Every time that happens with men it really means a lot to me because I feel like I’m not alone. And that’s the whole point of writing the book also, I’m writing the book to let other men know they’re not alone. They’re not the only ones who struggle with these things. And if there’s someone like me who can be perceived to have the perfect life, married, success in the entertainment business, very Alpha-type things, that I can also be struggling, that can also make someone else feel like they’re not alone. And when you’re not alone that’s when the suffering can begin to end. It’s when you can start to feel solace in friendships, and maybe reach out and ask for help because you know you’re not the only person struggling with this.
Masculinity has taught us that we’re not allowed to ask for help, we’re not allowed to reach out to male friends, we’re not allowed to have deep male friendships that are founded on the idea of shared experiences and vulnerability.

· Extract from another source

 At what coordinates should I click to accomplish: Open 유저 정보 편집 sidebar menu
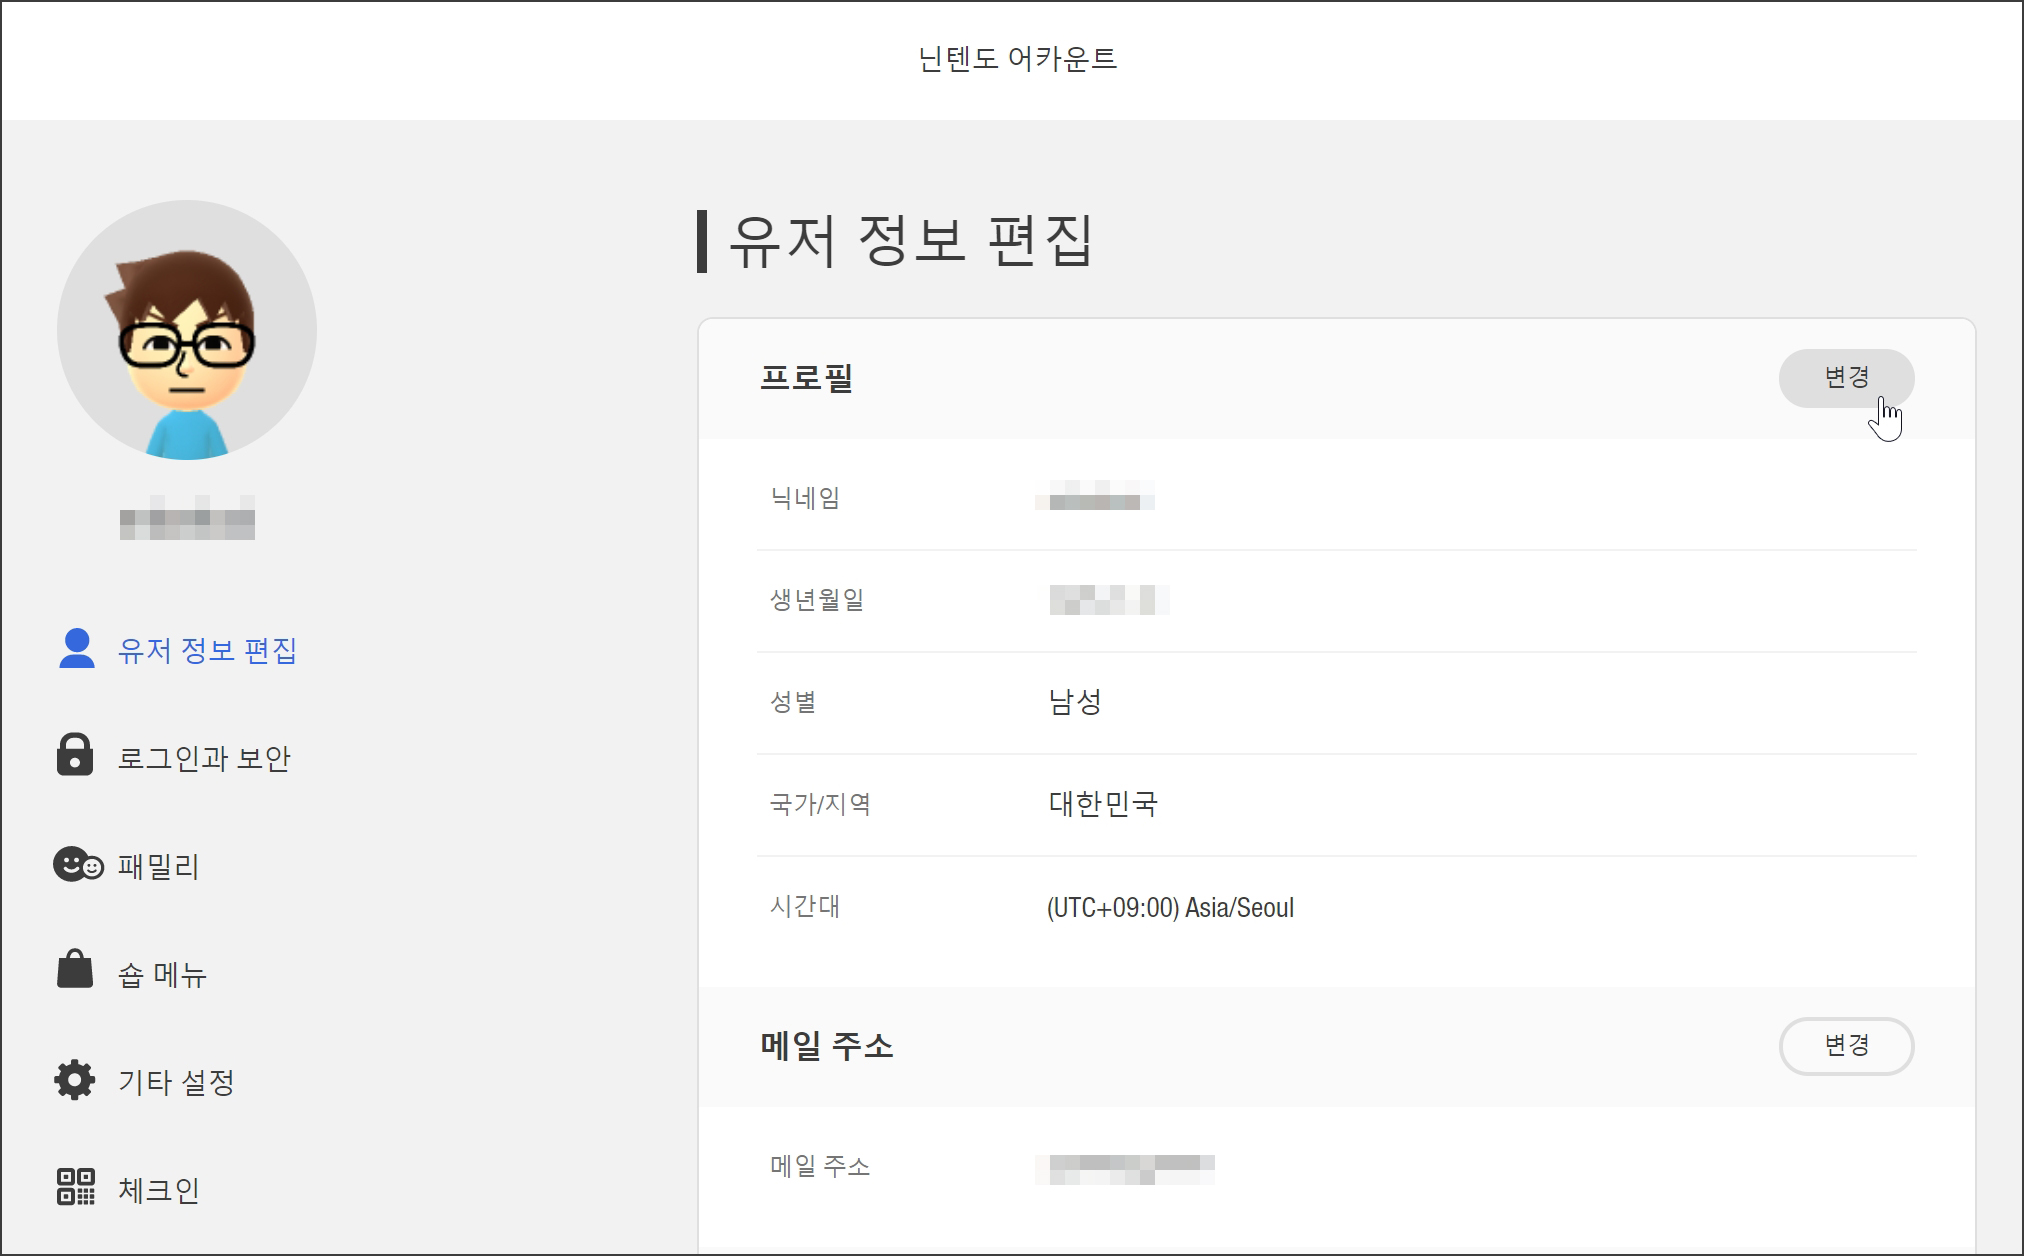207,651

We’re not allowed to go to therapy or ask for directions when we don’t know where we’re going or to ask for help when we don’t know the answer. We’re not allowed to do these things so we’re forced to suffer in silence, and if we suffer in silence that’s what leads to addiction, loneliness, depression and eventually suicide.
Do you think that post-lockdown, that it might have been a chance for men to reflect and change?

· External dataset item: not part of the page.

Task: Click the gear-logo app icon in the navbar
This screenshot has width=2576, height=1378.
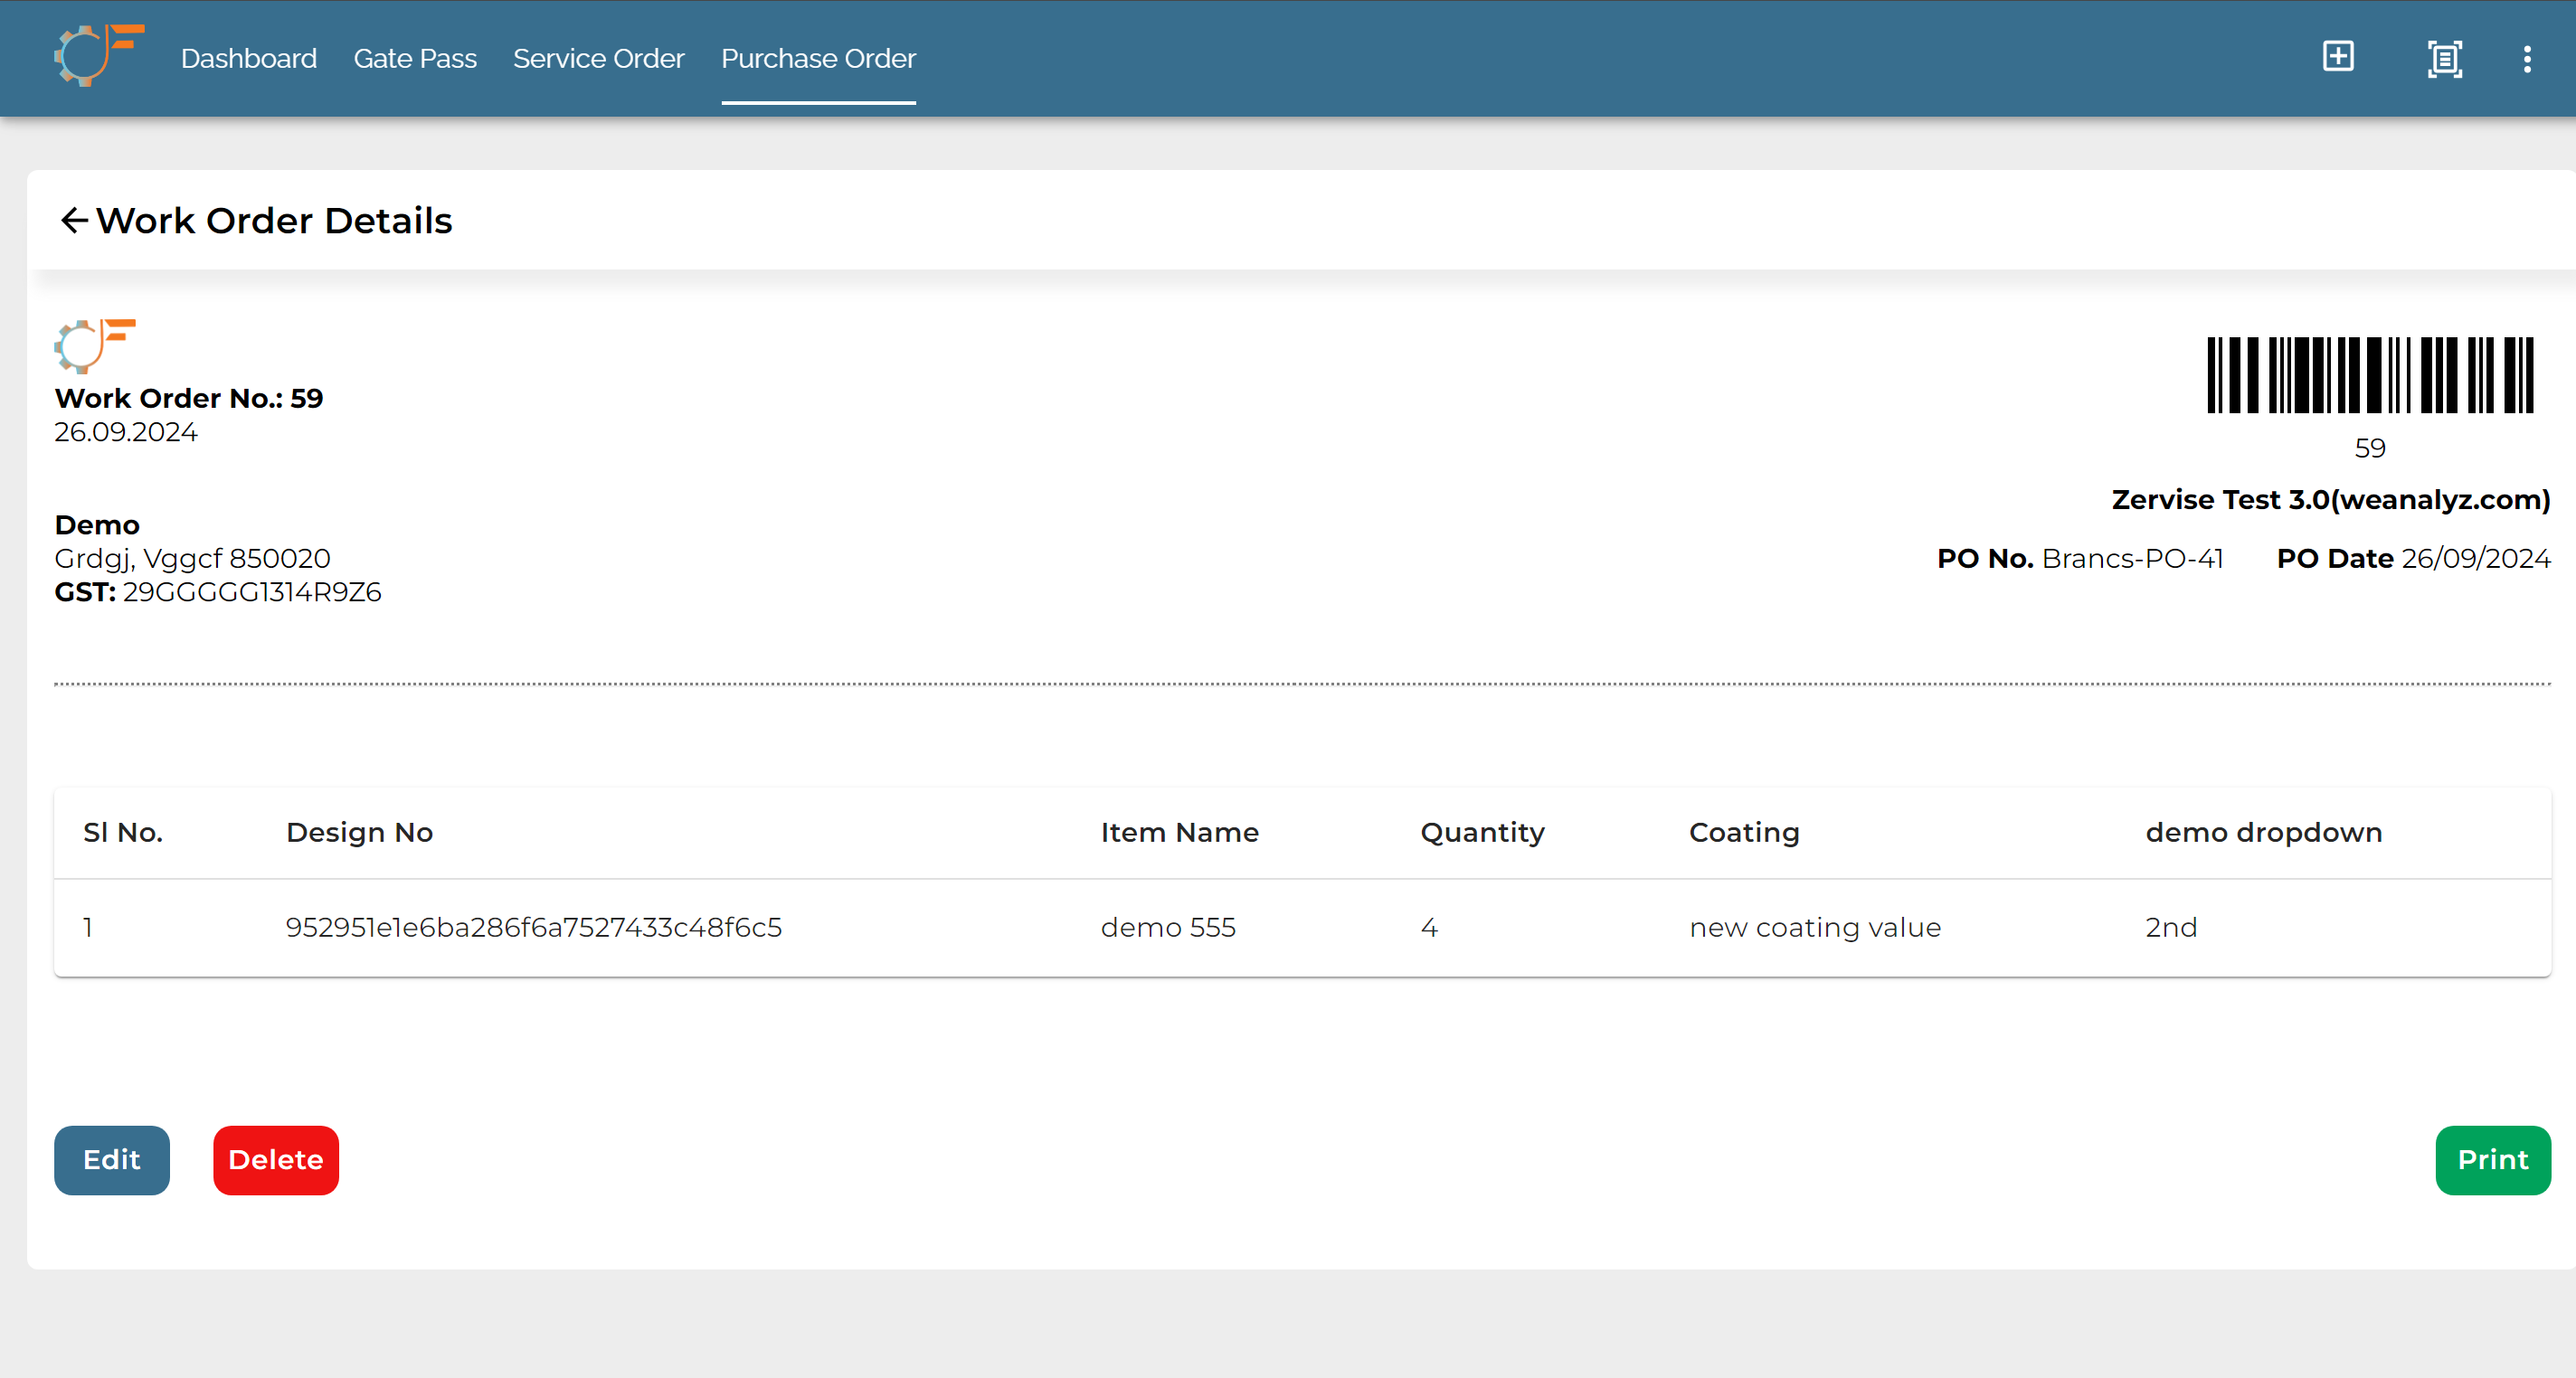Action: pyautogui.click(x=97, y=56)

I want to be an optimist but I don’t think so. For some it will have been a chance to reconnect with their families, and their kids. But at the same time I also know that domestic violence skyrocketed, and addiction and consumption skyrocketed. There are a lot of things that happened that were negative during lockdown that happened at the hands of men. A lot of women were trapped at home with their abusers. They didn’t stop abusing.
And the pandemic created fear, as it should have, and desperation and inequality and all of those things, especially with men. When they aren’t coupled with tools for healing, they turn into rage and anger and, as we know, hurt people.
I don’t know how men are really going to change because of the pandemic. I believe if men took time to read or be with their children or educate themselves, that they might come out of this different but I don’t know if the work-life balance has changed much because we’ve had to work from home and that’s also harder to turn off when you’re at home. So my work-life balance hasn’t changed, I’m not better at it than I was before, I’m just working from home now. So I don’t know if that will change.
I wish the pandemic could have given the chance for the entire world to take a breath, like a meditation; take a breath and pause. Like when we shoot a bow, the bow’s got to come back before it can go forward. I wish the pandemic would have done that, but I just don’t know if we’re there yet.
But I do believe a handful of men, thousands of men, have had life-altering experiences and are willing to do the work and are willing to wake up. They do see the need for it. And those men interact on a daily basis with thousands of other people. That’s how you change the world. The Buddha said that one candle can light thousands. And that’s why I wrote the book, that’s why these conversations are important, and at the end of the day it’s up to each of us men to look in the mirror and start doing the work right there.